We did a multicentre, double-blind, randomised, placebo-controlled study in four hospitals in Kenya (two rural hospitals in Kilifi and Malindi, and two urban hospitals in Mombasa and Nairobi) with children aged 60 days to 59 months without HIV admitted to hospital and diagnosed with SAM. We randomly assigned eligible participants (1:1) to 6 months of either daily oral co-trimoxazole prophylaxis (given as water-dispersible tablets; 120 mg per day for age <6 months, 240 mg per day for age 6 months to 5 years) or matching placebo. Assignment was done with computer-generated randomisation in permuted blocks of 20, stratified by centre and age younger or older than 6 months. Treatment allocation was concealed in opaque, sealed envelopes and patients, their families, and all trial staff were masked to treatment assignment. Children were given recommended medical care and feeding, and followed up for 12 months. The primary endpoint was mortality, assessed each month for the first 6 months, then every 2 months for the second 6 months. Secondary endpoints were nutritional recovery, readmission to hospital, and illness episodes treated as an outpatient. Analysis was by intention to treat. This trial was registered at ClinicalTrials.gov, number NCT00934492.

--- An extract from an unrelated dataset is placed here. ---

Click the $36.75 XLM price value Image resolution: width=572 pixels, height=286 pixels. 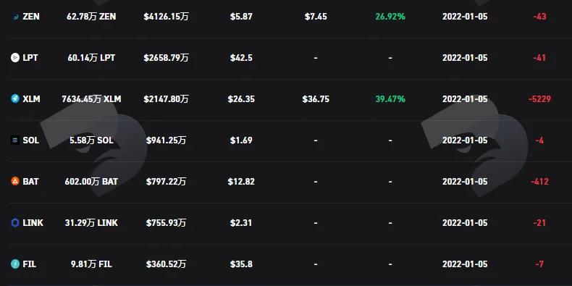click(x=316, y=99)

Between Nov 20, 2009, and March 14, 2013, we recruited and assigned 1778 eligible children to treatment (887 to co-trimoxazole prophylaxis and 891 to placebo). Median age was 11 months (IQR 7–16 months), 306 (17%) were younger than 6 months, 300 (17%) had oedematous malnutrition (kwashiorkor), and 1221 (69%) were stunted (length-for-age Z score <–2). During 1527 child-years of observation, 122 (14%) of 887 children in the co-trimoxazole group died, compared with 135 (15%) of 891 in the placebo group (unadjusted hazard ratio [HR] 0·90, 95% CI 0·71–1·16, p=0·429; 16·0 vs 17·7 events per 100 child-years observed (CYO); difference −1·7 events per 100 CYO, 95% CI −5·8 to 2·4]). In the first 6 months of the study (while participants received study medication), 63 suspected grade 3 or 4 associated adverse events were recorded among 57 (3%) children; 31 (2%) in the co-trimoxazole group and 32 (2%) in the placebo group (incidence rate ratio 0·98, 95% CI 0·58–1·65). The most common adverse events of these grades were urticarial rash (grade 3, equally common in both groups), neutropenia (grade 4, more common in the co-trimoxazole group), and anaemia (both grades equally common in both groups). One child in the placebo group had fatal toxic epidermal necrolysis with concurrent Pseudomonas aeruginosa bacteraemia.
Daily co-trimoxazole prophylaxis did not reduce mortality in children with complicated SAM without HIV. Other strategies need to be tested in clinical trials to reduce deaths in this population.